Yeah my point of view is that with NFTs and other kinds of blockchain applications encrypting / decrypting or to better say restricting access to only a specific person / owner will become more and more important. Wallets are literally private/public keys and are very useful for this kinds of applications. Like you can encrypt a file with someones public key only because he has a specific token in his wallet. And he and only he will be able to decrypt it with said wallet. The problem arises with compatibility. There is no coherent way to encrypt / decrypt across different wallets. I believe metamasks approach is ok since this can then also get supported by wallets like ledger and trezor. And having this supported in ethers will further approve the options on the market and allow more secure / better applications. So I only see reason too support rather then not.

This is one reason I want to open a dialog with MetaMask too. There are actually EIP-191 compatible ways to do this, which would mean Ledger and any weird signer (that manages a key) could perform these operations.

In a nutshell, you would add a new version to EIP-191 with some qualified indentifying field (probably the hash of the origin?), sign that and then hash that to get the private key. Then any encrypted data should have an ephemeral session key randomly chosen and the public key pretended tot be encrypted data, used for the ECDH shared secret. I’m always a fan of the CTR mode of operation, but CBC might make more sense, since we want the size to be fuzzy anyways.

By choosing an unused version we can be relatively assured that data has not been signed before. Also this require RFC-6979 be used, but most popular signing libraries do that already.

This way won’t be backwards compatible with existing keys, but the sooner we move to the generalized solutions, the better. :)

And we can provide some alternate way methods for legacy encryption...

(this is something I have thought a lot about, but want it down properly, not just stapled in ;))

@ricmoo I am all for opening a dialog and standardising a way :) So if there are any discussions open I would love to contribute. I would also like to ship apps with best UX asap 😂 But yeah I understand.

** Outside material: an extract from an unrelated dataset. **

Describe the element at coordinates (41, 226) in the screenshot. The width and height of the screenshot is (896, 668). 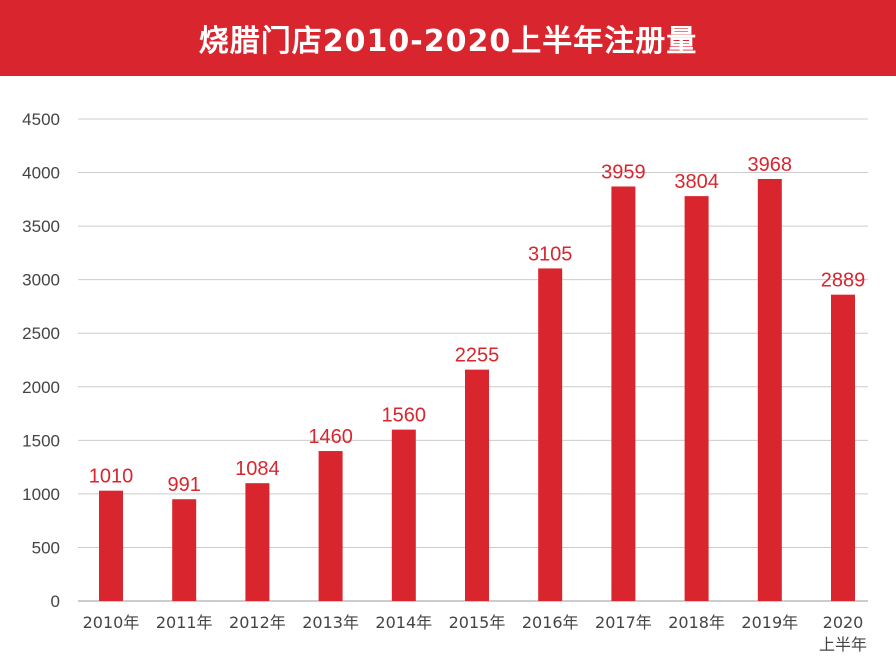
I see `y-tick-label: 3500` at that location.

Just my 5 cents: adding x25519-xsalsa20-poly1305 would increase pkg size. That's three abstractions: curve25519, XSalsa20, Poly1305 - neither of which are browser built-ins.

I don't know why everything has to be complicated.

• secp256k1 that we're already using - could have been used for diffie-hellman. No additional code.
• aes-gcm could have been used instead of xsalsa20-poly1305. aes-gcm is browser & nodejs built-in and can be abstracted into two cross-platform methods in 100 loc and 0 deps (just copy-paste this https://github.com/paulmillr/micro-aes-gcm/blob/master/index.js)
• both are good enough for this!

Can we open a discussion with metamask regarding this so we can find a solution that works on both ends?
@fulldecent Can you help with this?

I understand that there is interest in a new standard for encrypting/decrypting files. That effort is identified as requiring:

• Design a new process
• Pass an EIP
• Implement a different RFC
• Agree with MetaMask
• Broad industry support with Ledger, other hardware wallets

In my experience, it is infeasible that this can be accomplished in 2021 with the slowest part being MetaMask and firmware upgrades. For reference I can say that it has taken several years for MetaMask to adopt ERC-721 and their support was minimal at that. I am a biased source here but some people consider 721 to be a super-important use case.

Please use a new issue to discuss any new possible standards and achieve consensus with other projects.

For this issue I hope we can continue to discuss making Ethers.JS compatible with the existing and well-documented (i.e. open source software) process that MetaMask already supports.

I can help by bringing resources to this effort. I quadruple my original bounty (now USD 1,000) and extend this commitment to 2021-07-31 (previously 2021-07-02).